TEMPO.CO, Jakarta - Bekas narapidana teroris Yudi Zulfahri mengatakan paham radikalisme atau terorisme berawal dari intoleransi. Yudi bahkan menyebut bibit-bibit radikalisme justru didapat dari pengajian di masjid-masjid kampus.
Baca juga: Ada Informasi Serangan Teroris, Pembukaan Pusat Australia Batal
“Bibitnya, pondasinya itu dari kampus,” kata Yudi kepada Tempo di kampus Universitas Hasanuddin Makassar, Kamis 6 September 2018.
Yudi mengatakan yang harus dicegah adalah intoleransi. Apalagi kelompok radikal ini tak menghargai perbedaan pendapat karen hanya memahami satu pendapat saja. “Ini cikal bakal radikalisme dan terorisme,” kata alumni STPDN tersebut.
Yudi mengatakan paham radikalisme ini ditularkan lewat mahasiswa atau pemuda karena mereka masih berjiwa kritis. Menurut dia, mahasiswa selalu ingin melakukan perlawanan sehingga mudah diiindroktinasi paham radikal. "Sasaran utama itu pemuda,” kata dia.
Yudi pun berbagi pengalaman, pada 2006 silam ia mengikuti pengajian di masjid kampus setiap pekan. Ia mendengar pengajian itu tak menghargai pendapat orang lain. Jika tak sependapat dengan mereka, akan mudah dicap sesat.
Pada 2010, Yudi kembali ke Aceh untuk belajar lagi lebih dalam tentang agama. “Jadi memang ada pentolan yang diajarkan melawan pemerintah. Disitu saya naik jadi radikal,” tutunya.

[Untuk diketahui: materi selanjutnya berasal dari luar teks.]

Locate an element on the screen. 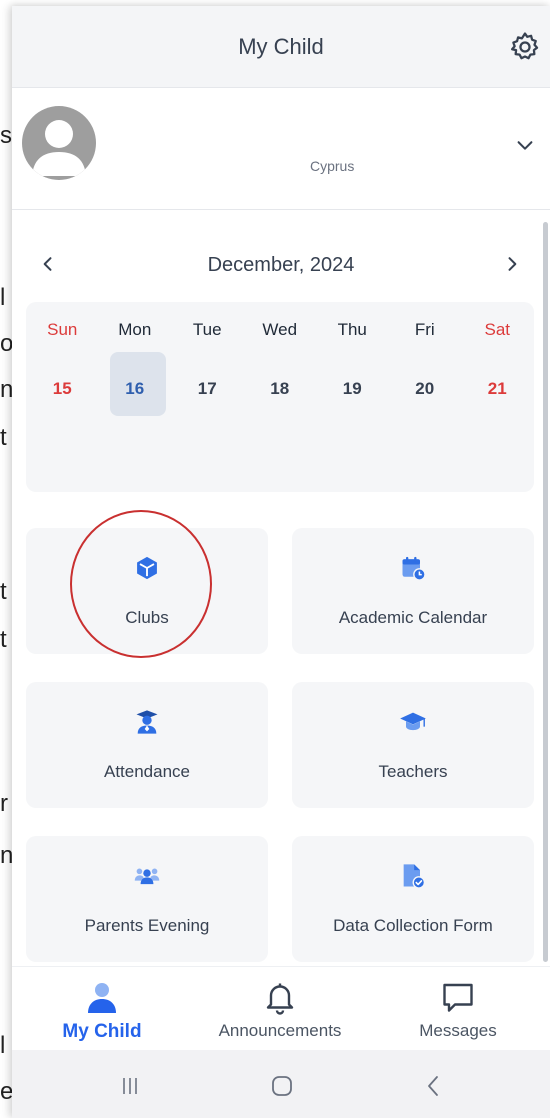 The width and height of the screenshot is (550, 1118). tile-label: Parents Evening is located at coordinates (147, 926).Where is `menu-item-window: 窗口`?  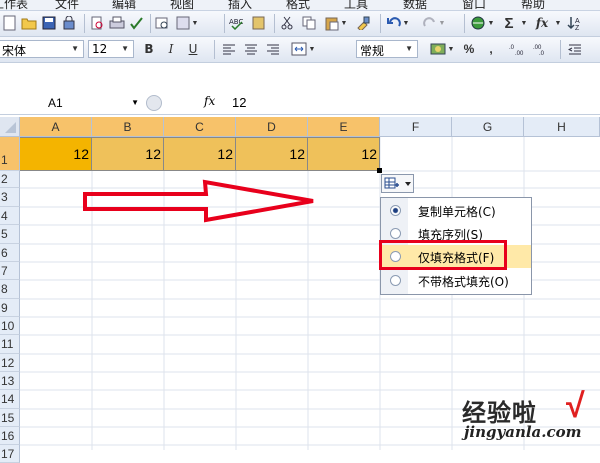
menu-item-window: 窗口 is located at coordinates (474, 5).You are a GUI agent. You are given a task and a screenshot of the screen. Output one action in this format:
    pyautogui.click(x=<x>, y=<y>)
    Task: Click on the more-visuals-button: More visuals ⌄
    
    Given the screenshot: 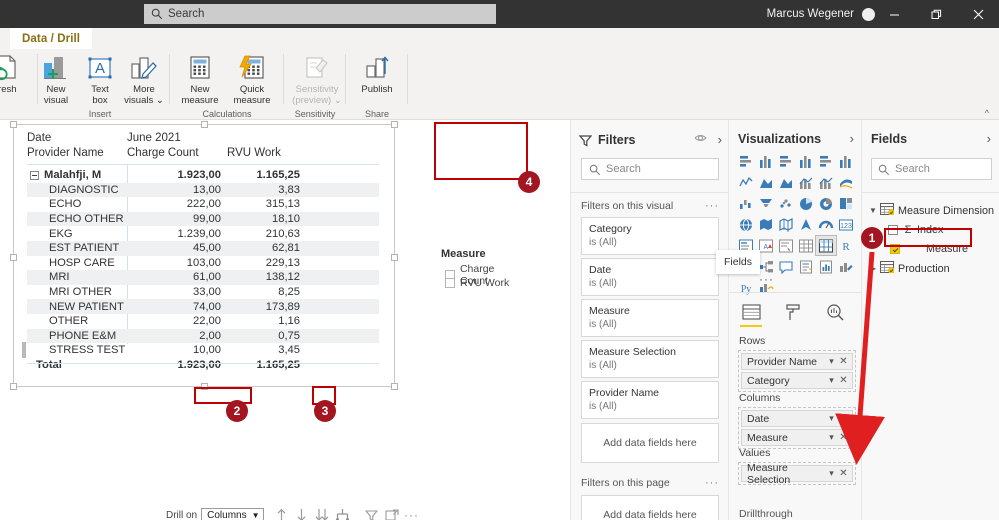 What is the action you would take?
    pyautogui.click(x=144, y=79)
    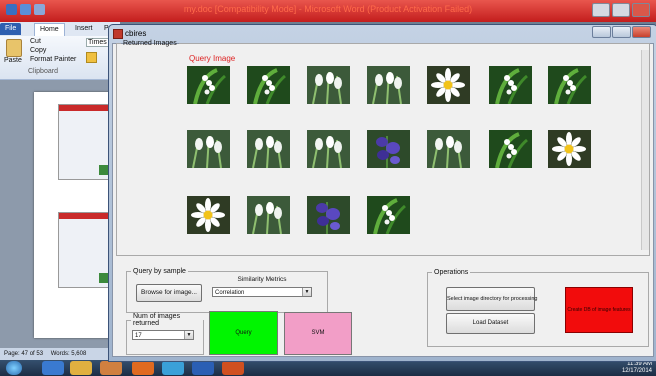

Yudi kemudian kembali ke Bandung dan bertemu jaringan Jamaah Ansharut Daulah. "Mungkin ada sekitar 100 orang, tapi itu sudah dianggap kuat untuk melawan pemerintah," katanya.
Baca juga: Densus 88 Tangkap 8 Terduga Teroris di Banten
Setelah itu Yudi bulat keluar dari pegawai negeri sipil untuk bergabung dengan kelompok teroris.
Bahkan ia juga sempat belajar Bahasa Arab ke salah satu perguruan tinggi di Makassar selama 6 bulan. “Itulah pentingnya pencegahan karena kalau sudah terpengaruh sangat sulit untuk keluar,” katanya.
Direktur Pencegahan Badan Nasional Penanggulangan Terorisme (BNPT) Brigadir Jenderal Hamli mengungkapkan pihaknya sudah mengusulkan agar mengaitkan pelajaran agama dan kebangsaan untuk mencegah paham radikal.
Selain itu belajar agama harus komprehensif, tak boleh sepotong-sepotong. Hamli menyarankan agar para dosen ikut mencari mahasiswanya jika sudah tak pernah masuk belajar selama tiga hari hingga sepekan. "Bisa saja mereka tergabung ke kelompok radikal," ujar dia.